Шестая школа находилась в десяти кварталах от наших домов. Обычно мы собирались втроем на углу Лазо и Чкалова. Саша Букал, Вася Чекунов и я шли на уроки, а по дороге к нам присоединялись одноклассники, жившие поближе к школе, так что часто нас набиралось человек семь. В школу можно было идти разными путями и, когда мы повзрослели на пару лет, ими и пользовались. Но в начальных классах наш путь неизменно пролегал через улицу Халтурина. Весной и осенью часть этой улицы, между Дружбой и Войкова затоплялась озером. Озерцо занимало территорию способную вместить несколько усадеб, с огородами и дворовыми постройками, но строиться здесь никто не хотел.
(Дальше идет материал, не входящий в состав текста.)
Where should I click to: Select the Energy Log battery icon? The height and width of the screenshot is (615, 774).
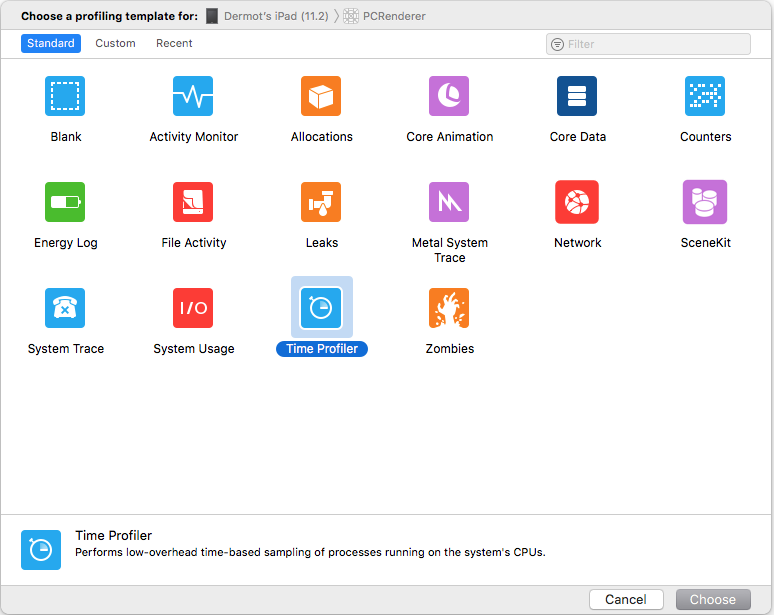pos(65,202)
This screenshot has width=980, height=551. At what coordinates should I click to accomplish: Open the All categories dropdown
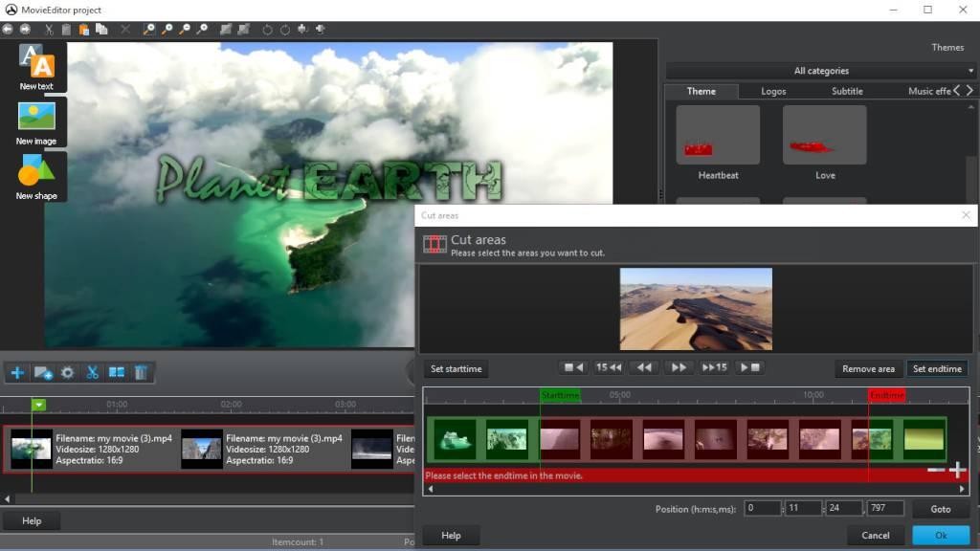point(820,71)

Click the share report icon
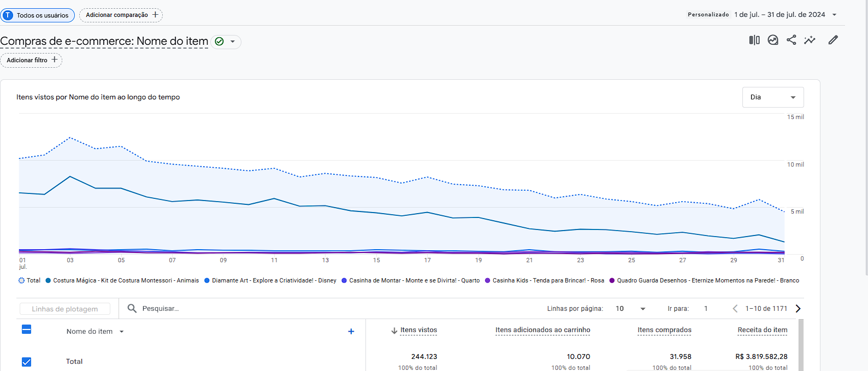tap(791, 40)
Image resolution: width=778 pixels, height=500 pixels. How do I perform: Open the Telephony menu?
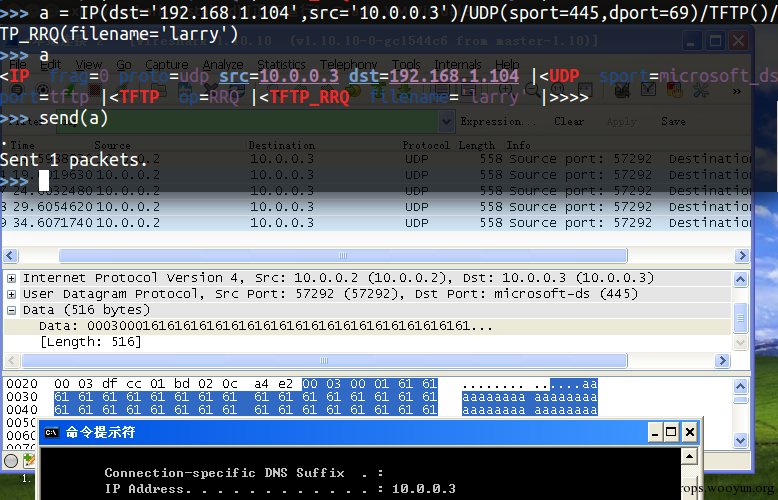click(x=348, y=65)
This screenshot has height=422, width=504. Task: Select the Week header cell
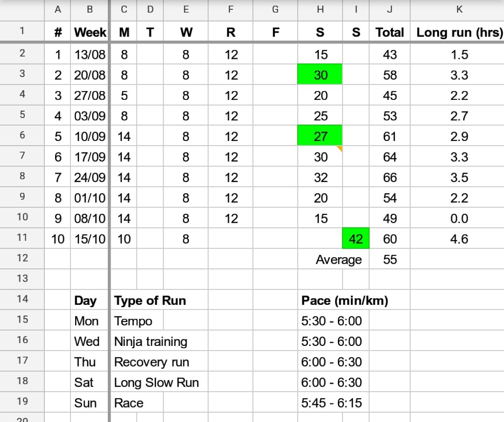(x=90, y=32)
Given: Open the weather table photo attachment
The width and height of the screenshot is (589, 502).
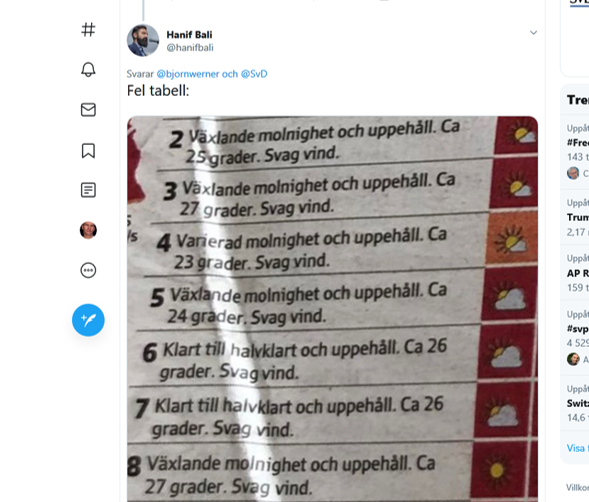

Только мальчишки пускали по нему самодельные кораблики, выструганные из дощечек или сложенные из тетрадного листа. Летом оно заметно усыхало, так, что краем его можно было обойти совершенно безопасно, а зимой оно еще надежнее перемерзало. Но вот осенью и весной оно разбухало и разливалось значительно, и прорастало камышами и даже иногда покрывалось густой ряской, но наш путь в школу неизменно упирался в него. Нам можно было пройти дальше по улице, мимо озера, или идти  по Лазо, которая вообще его не задевала. Можно было, свернув раньше, выйти на Луначарского, или на Бограда, где находилась наша школа, оставив его позади. Но нас неизменно, словно магнитом, притягивало к нему. Мы жаждали приключений и, выстроившись цепочкой, вброд медленно преодолевали его. Ежедневно, теряя минут двадцать и рискуя опоздать к началу уроков, мы медленно двигались друг за другом, нащупывая почву, скрытую от глаз водной гладью, потревоженную только волнами от наших сапог. Издалека, наш караван, напоминал линейный строй кораблей, в боевом походе. Для нас это озеро приравнивалось к небольшому морю.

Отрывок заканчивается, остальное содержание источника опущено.